A valid question, and I must admit that there are indeed quite a few similarities between the settings (and ironically, both were initially developed for the great WotC Setting Search of 2002...).

I'd say the main thing is the much greater focus of Urbis on urban environments. There's not just one huge city like with Eberron (and even Sharn has "only" 200,000 inhabitants), but scores of them, and each one has its own, unique character and quirks. There is Grüngarten of the Flannish Cities, where eating meat is illegal and a thriving black market for meat products has developed. Or Chanes in the League of Armach, where the musical arts have been developed into a highly advanced science and songs are used to cure all sorts of illnesses of both the body and mind. Or Neubodenwald in the Star Mountains where mages use quirks in the local magical field to teleport themselves to distant planets. And those only begin to scratch the surface of the sheer variety of the cities of Urbis

In Eberron, the adventurers are supposed to explore distant ocales and countries and move rapidly from place to place. In Urbis, each city is a world in its own right which will take many adventures to explore - if not an entire campaign.

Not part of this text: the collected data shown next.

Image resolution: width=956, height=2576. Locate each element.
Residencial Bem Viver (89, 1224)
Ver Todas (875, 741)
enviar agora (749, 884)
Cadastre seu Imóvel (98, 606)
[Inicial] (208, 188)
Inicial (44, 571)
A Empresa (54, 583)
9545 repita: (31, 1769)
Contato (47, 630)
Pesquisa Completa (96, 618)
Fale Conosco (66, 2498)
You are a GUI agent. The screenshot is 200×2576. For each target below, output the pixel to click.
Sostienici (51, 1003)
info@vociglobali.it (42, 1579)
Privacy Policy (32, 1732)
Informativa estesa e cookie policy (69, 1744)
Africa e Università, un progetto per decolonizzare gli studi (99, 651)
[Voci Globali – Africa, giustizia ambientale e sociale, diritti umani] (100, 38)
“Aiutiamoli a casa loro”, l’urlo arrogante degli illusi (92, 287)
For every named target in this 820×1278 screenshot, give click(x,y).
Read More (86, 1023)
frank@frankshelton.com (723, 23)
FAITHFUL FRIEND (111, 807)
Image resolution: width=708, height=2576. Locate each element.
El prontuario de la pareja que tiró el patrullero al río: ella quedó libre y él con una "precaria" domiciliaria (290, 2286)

That doesn't mean that exploring the wilderness and distant countries is impossible in Urbis - I realize that those are old D&D standbys and I've made room for those, too. But you will have to travel farther afield for them, and they are not the main focus of the setting.


Does this help?
 


NCSUCodeMonkey said:
It might be possible to do both. It is possible to convert HTML to PDF. There are several free tools that do it, and several on-line publishing applications (such as Daisy Wiki) are capable of rendering content as both HTML and PDF. So, you could update your HTML and then convert it to PDF. Just a thought, anyway.

I dunno - how adjustable would the font sizes be? I don't want the PDF to be larger than necessary...
 

I've been meaning to write up a sample city in detail - Dartmouth in the Flannish Cities region Would that help?

As for character creation, it is exactly as in the D&D Core Rules.

Yeah, that'd be pretty great, I think. Villains, organizations, a distinct kind of flavor...all good stuff to hang a campaign on. :)

And there's no new interesting details or options for Urbis that aren't in the D&D core? Or will those be more discovered as the campaign advances?